Last year my Aunt Beverly gave my youngest son, Ben, a plush tortoise, which got me thinking about green-and-brown animals and ultimately inspired me to try to conjure up some of that Frog-and-Toad magic. The resulting tale, “Turtle and Tortoise,” included a bit of music, so I thought it would be nice to make a video, featuring illustrations from Ben’s cousins and the voices of his grandparents.


Unsafe at any speed

August 22, 2022

Another academic quarter of teaching (Summer 2022) has just ended, meaning that it’s time for me to make another quixotic attempt to get back in shape, eat more healthily, get adequate sleep, etc. etc.

Often I like to kick off these attempts with a modest track workout like 4x400m, just to see what my new baseline is. At the moment, though, I’m so unfit that I don’t think my body can handle the track. Instead I’ve had to find excitement in the time-honored tradition of out-of-shape city dwellers everywhere: running for the bus.

The most dramatic version of this occurs when, trying to get home from Everett, I arrive at Everett Station just after the 512 bus leaves for Seattle. This sounds hopeless, but the 512 has to snake its way out of the station and go through a couple of traffic lights to reach its first stop, about four blocks away, on 34th and Broadway. Sometimes if I get to Everett Station within 30 seconds of the 512’s departure I can still beat it to 34th.

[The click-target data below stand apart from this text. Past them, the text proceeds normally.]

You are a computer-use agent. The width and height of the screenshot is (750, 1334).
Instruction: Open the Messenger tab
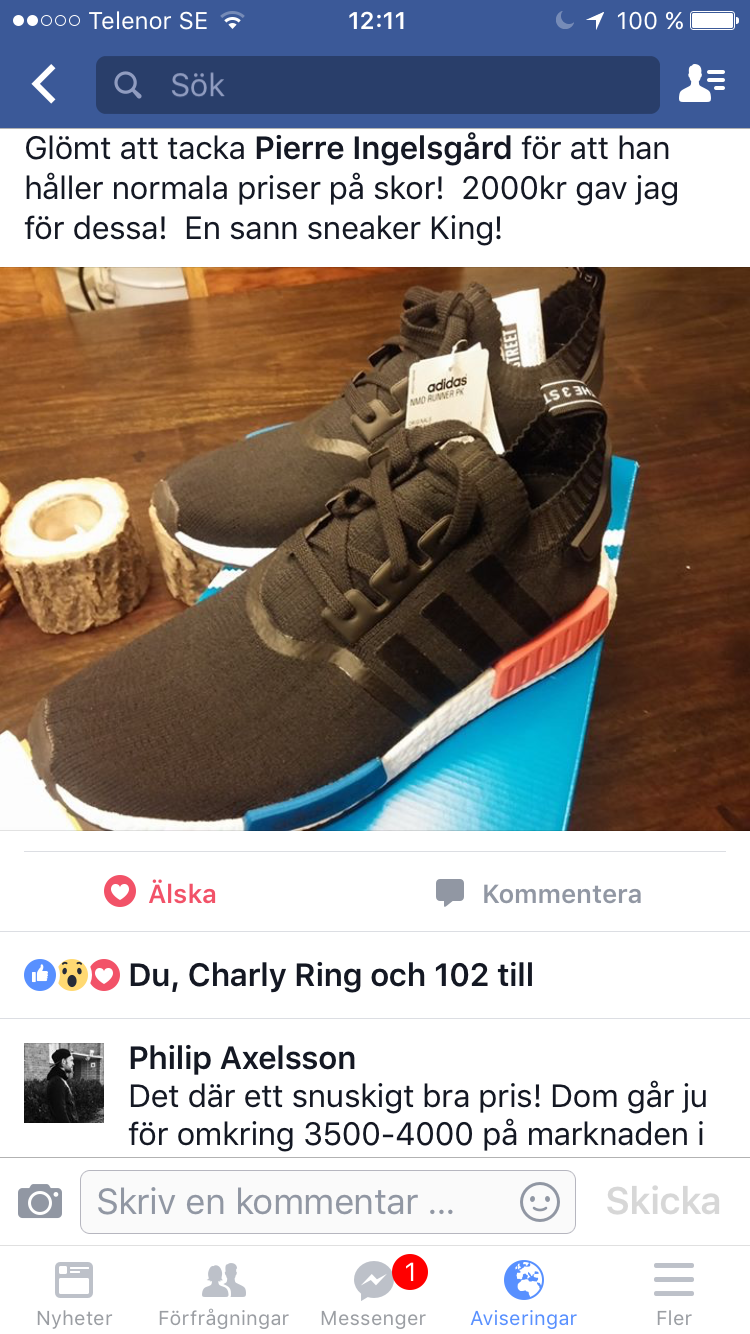pos(373,1292)
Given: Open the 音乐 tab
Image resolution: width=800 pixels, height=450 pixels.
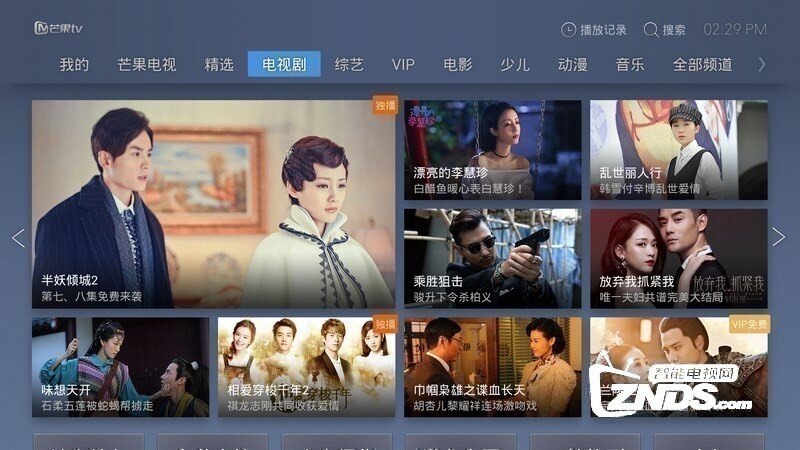Looking at the screenshot, I should point(630,65).
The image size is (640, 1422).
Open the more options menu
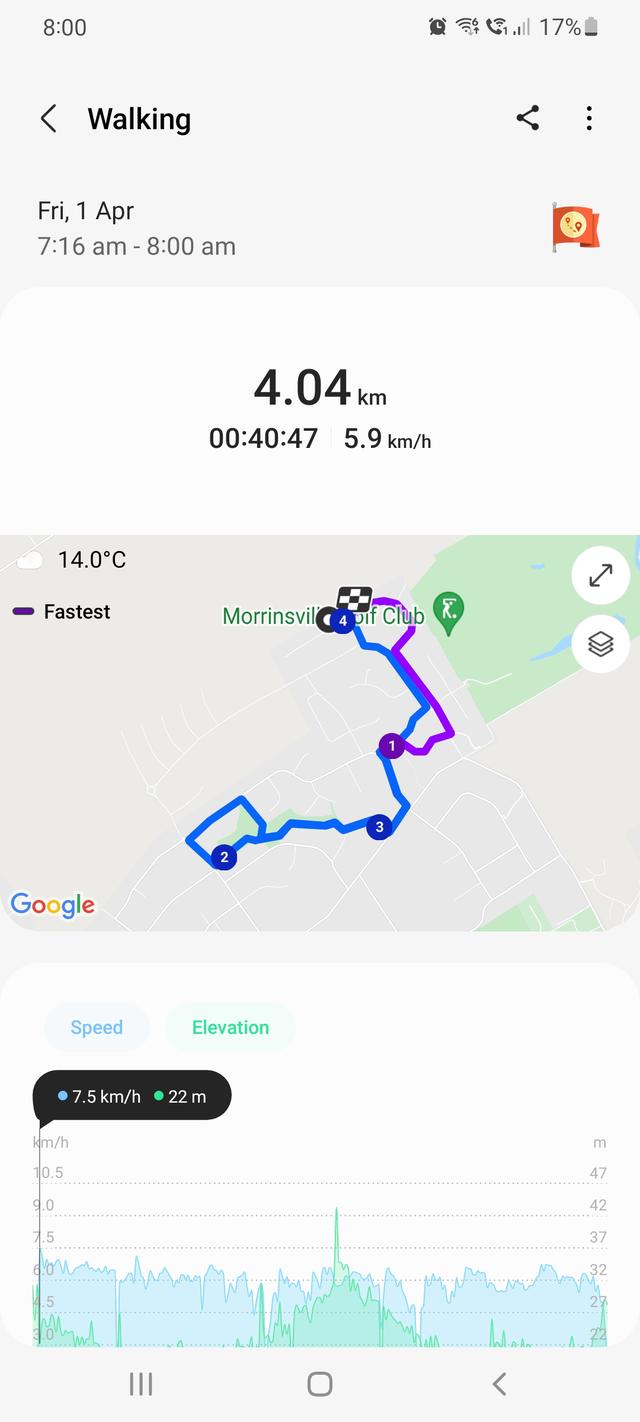coord(589,119)
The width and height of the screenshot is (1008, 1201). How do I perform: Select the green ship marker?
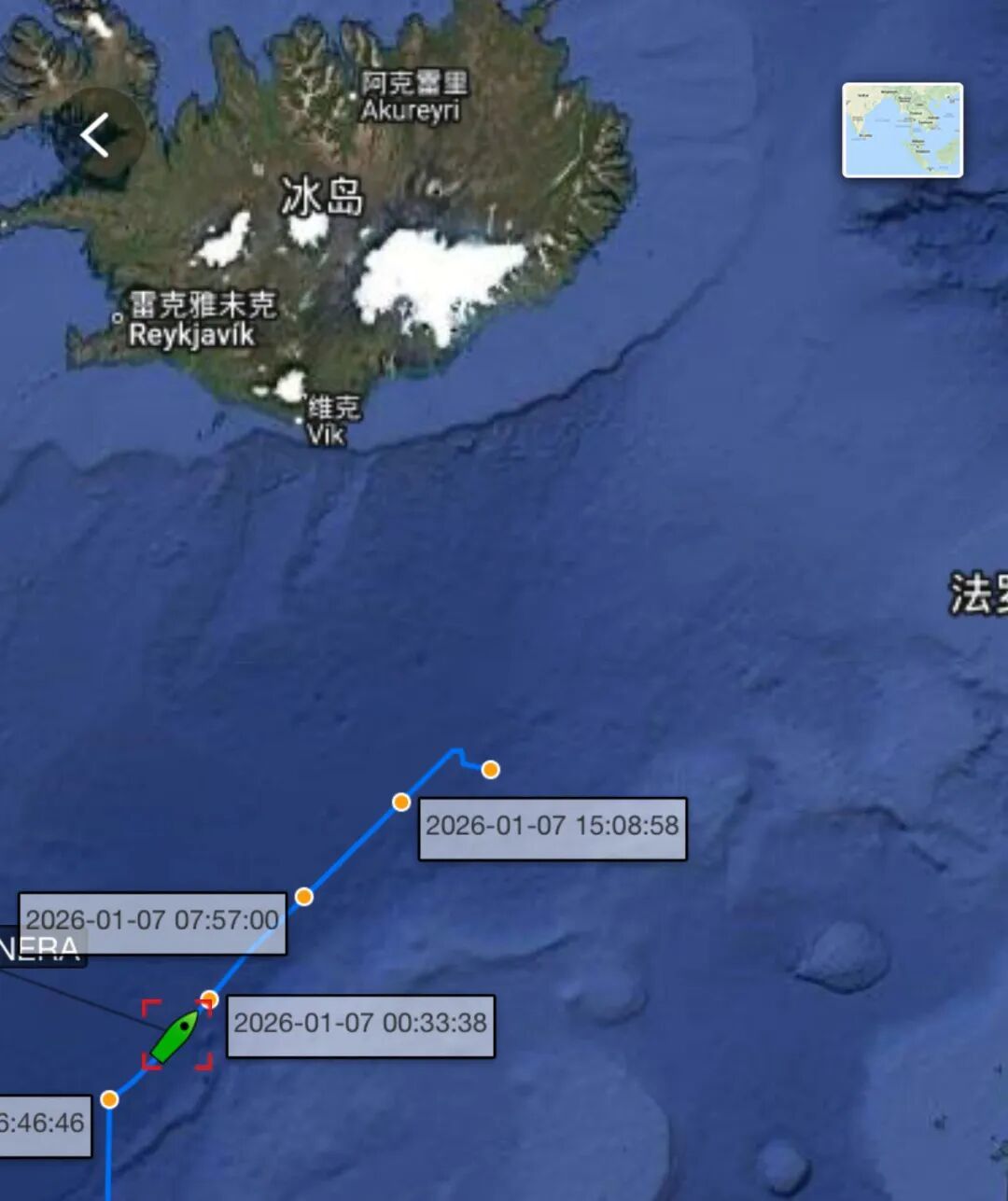click(x=175, y=1036)
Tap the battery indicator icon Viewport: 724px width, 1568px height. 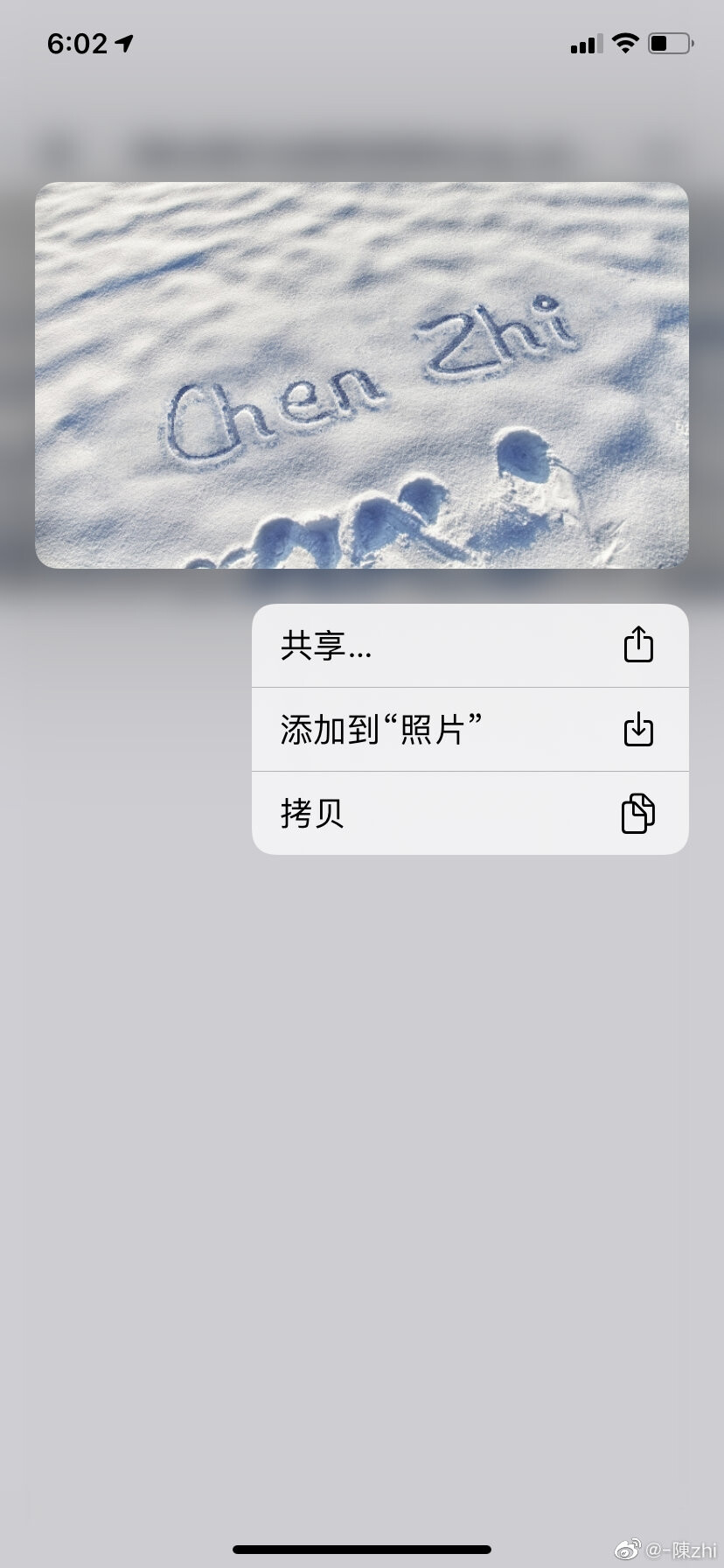point(667,44)
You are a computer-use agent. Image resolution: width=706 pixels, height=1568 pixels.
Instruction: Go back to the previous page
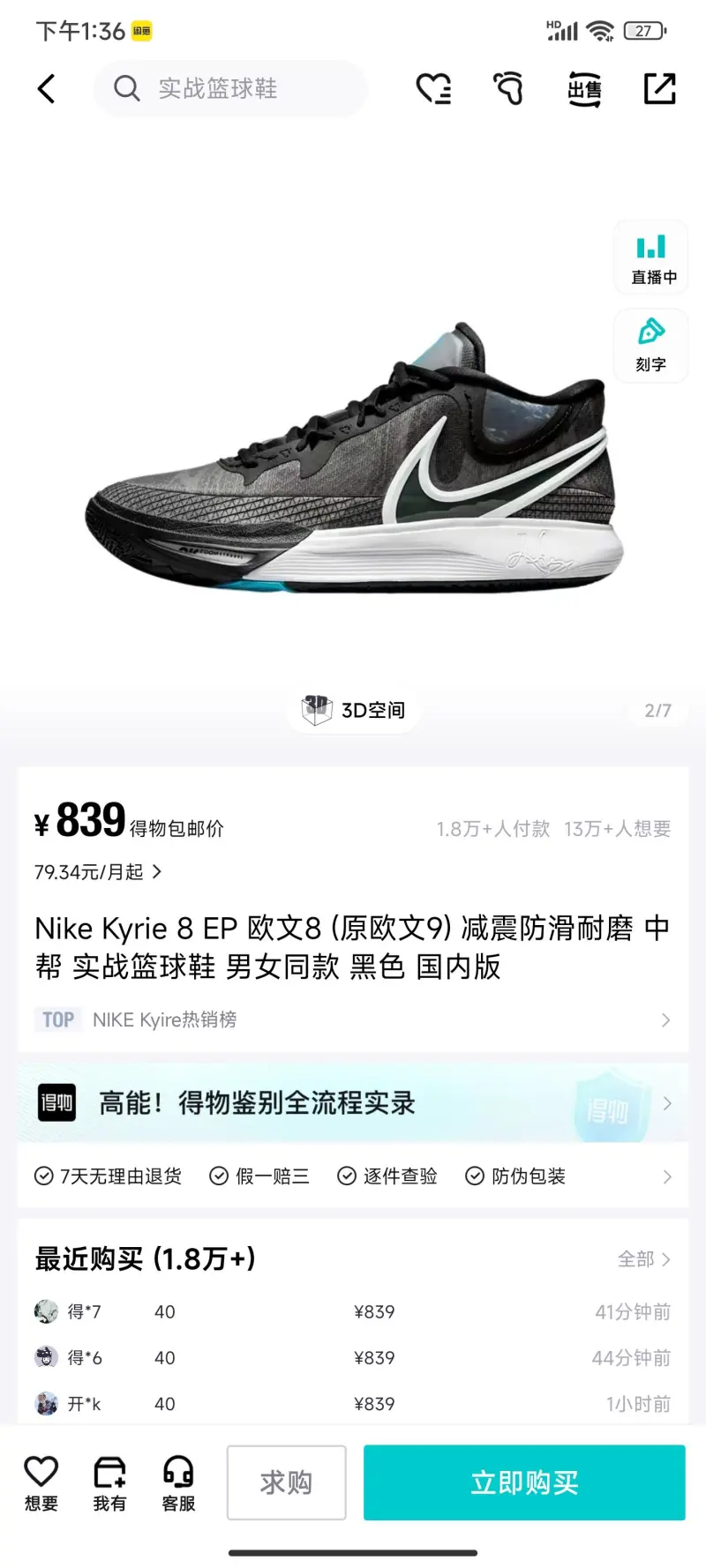tap(47, 88)
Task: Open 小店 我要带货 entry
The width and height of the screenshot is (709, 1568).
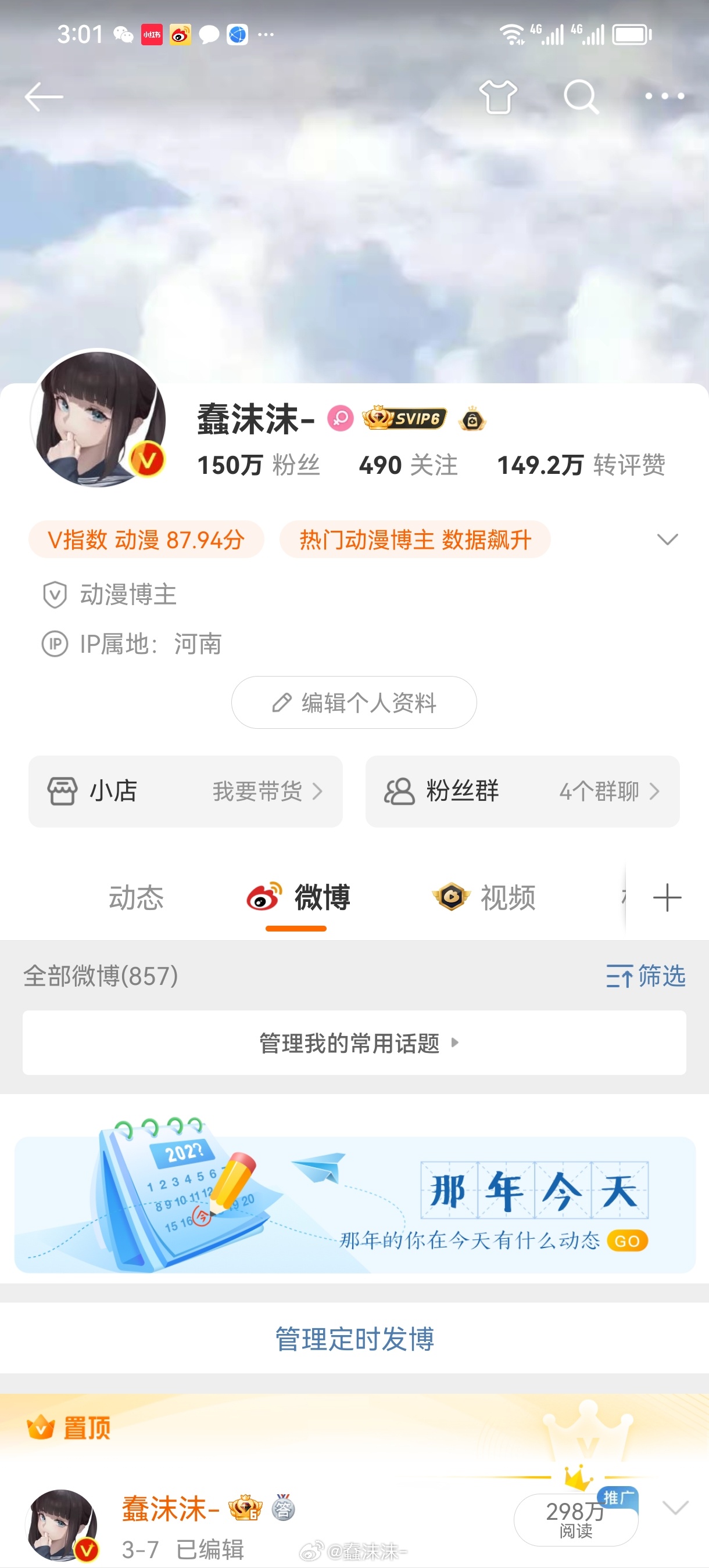Action: [185, 792]
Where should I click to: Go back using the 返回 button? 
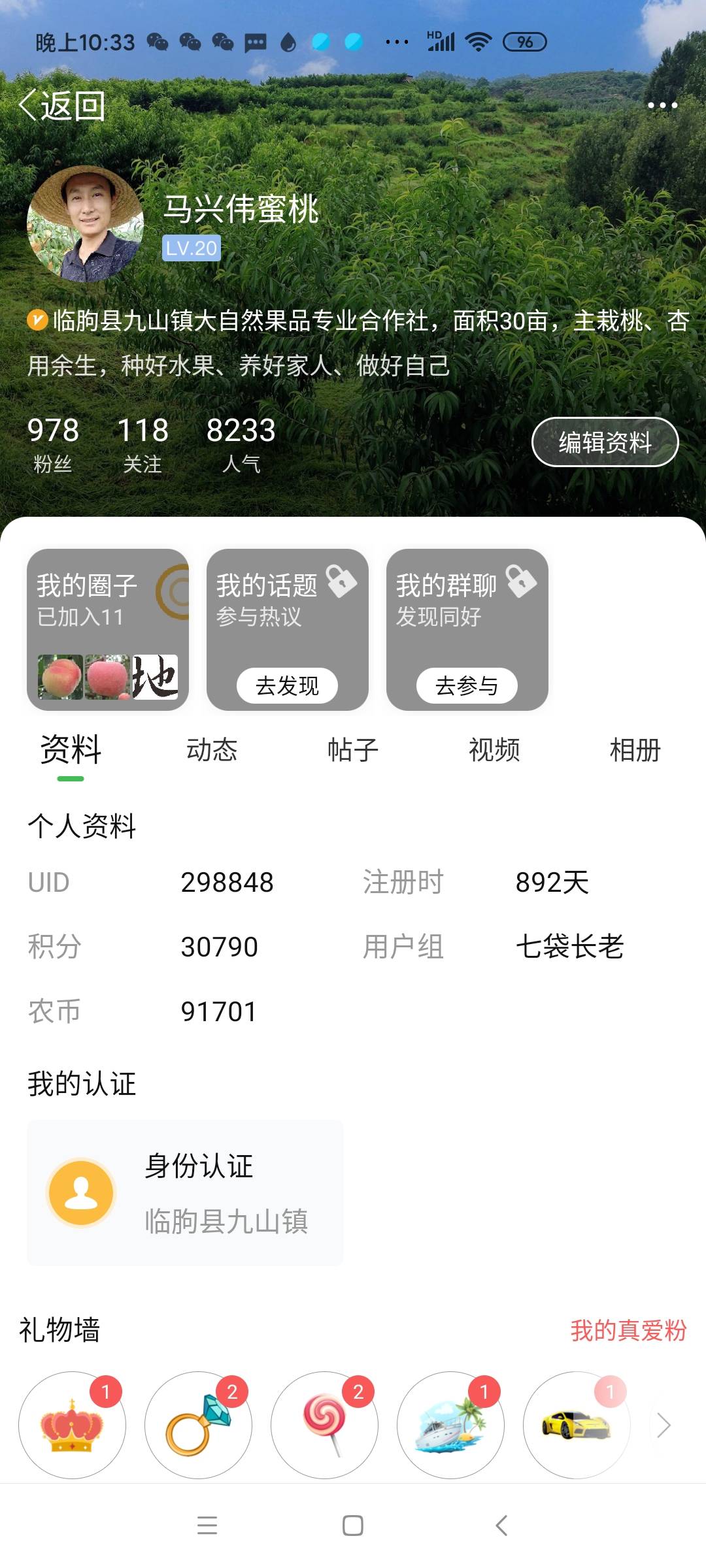pos(62,105)
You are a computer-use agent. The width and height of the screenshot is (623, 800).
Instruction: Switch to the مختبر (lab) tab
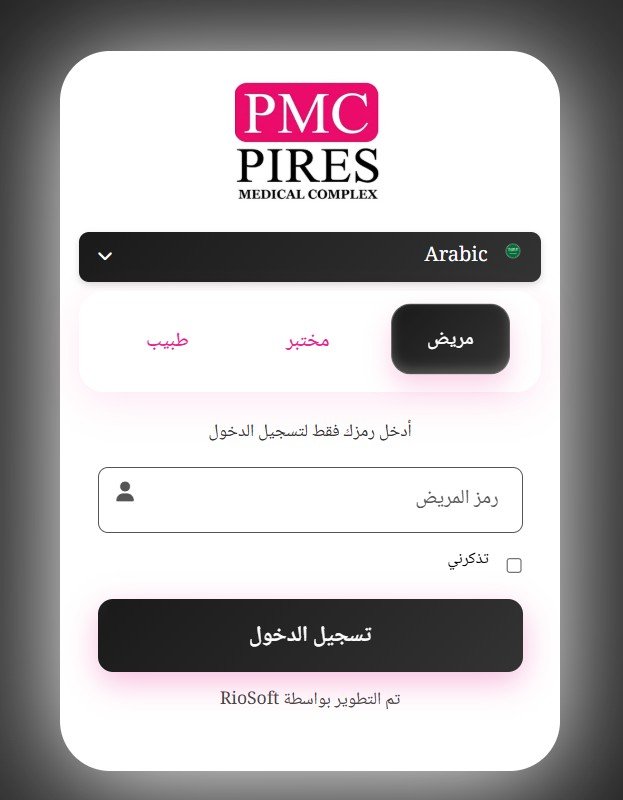coord(309,341)
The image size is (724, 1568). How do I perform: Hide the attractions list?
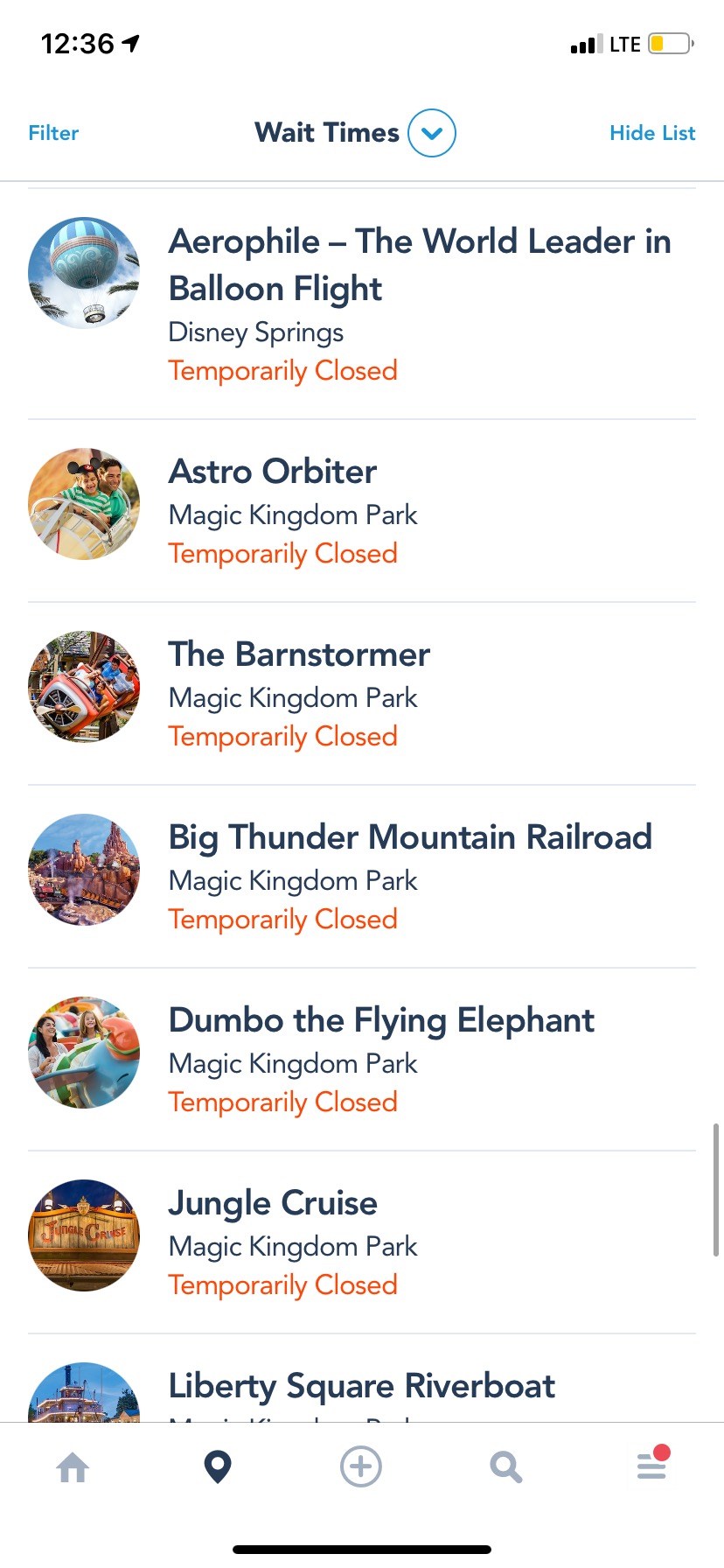pyautogui.click(x=652, y=133)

Such was the situation today. With some help from the lights, I managed to reach that Broadway block about even with the bus, flailing my left arm as it passed in the hope that it would stop for me. It did! I had made up the stagger!

My satisfaction lasted for about one second. “That was really stupid of you!” the driver greeted me. “This bus comes every 10 minutes!” (Not true; it’s every 16 minutes.) “You should have waited for the next one! All you did was slow me down and make me late!”

“I’m sorry,” I panted.

“No you’re not!” the driver replied. I fumbled with my bus pass. “The card reader isn’t working — just sit down!”

“Uh, yes — I am sorry,” I said, a bit more sharply.

“No you’re not!” the driver insisted again. “You were thinking only of yourself!”

I considered proposing that I might be a more competent judge of my own emotions than a public-transit employee who resents customers for daring to come aboard. Not wanting the road rage to escalate any further, though, I stayed silent.

Every comeback has its hiccups, right?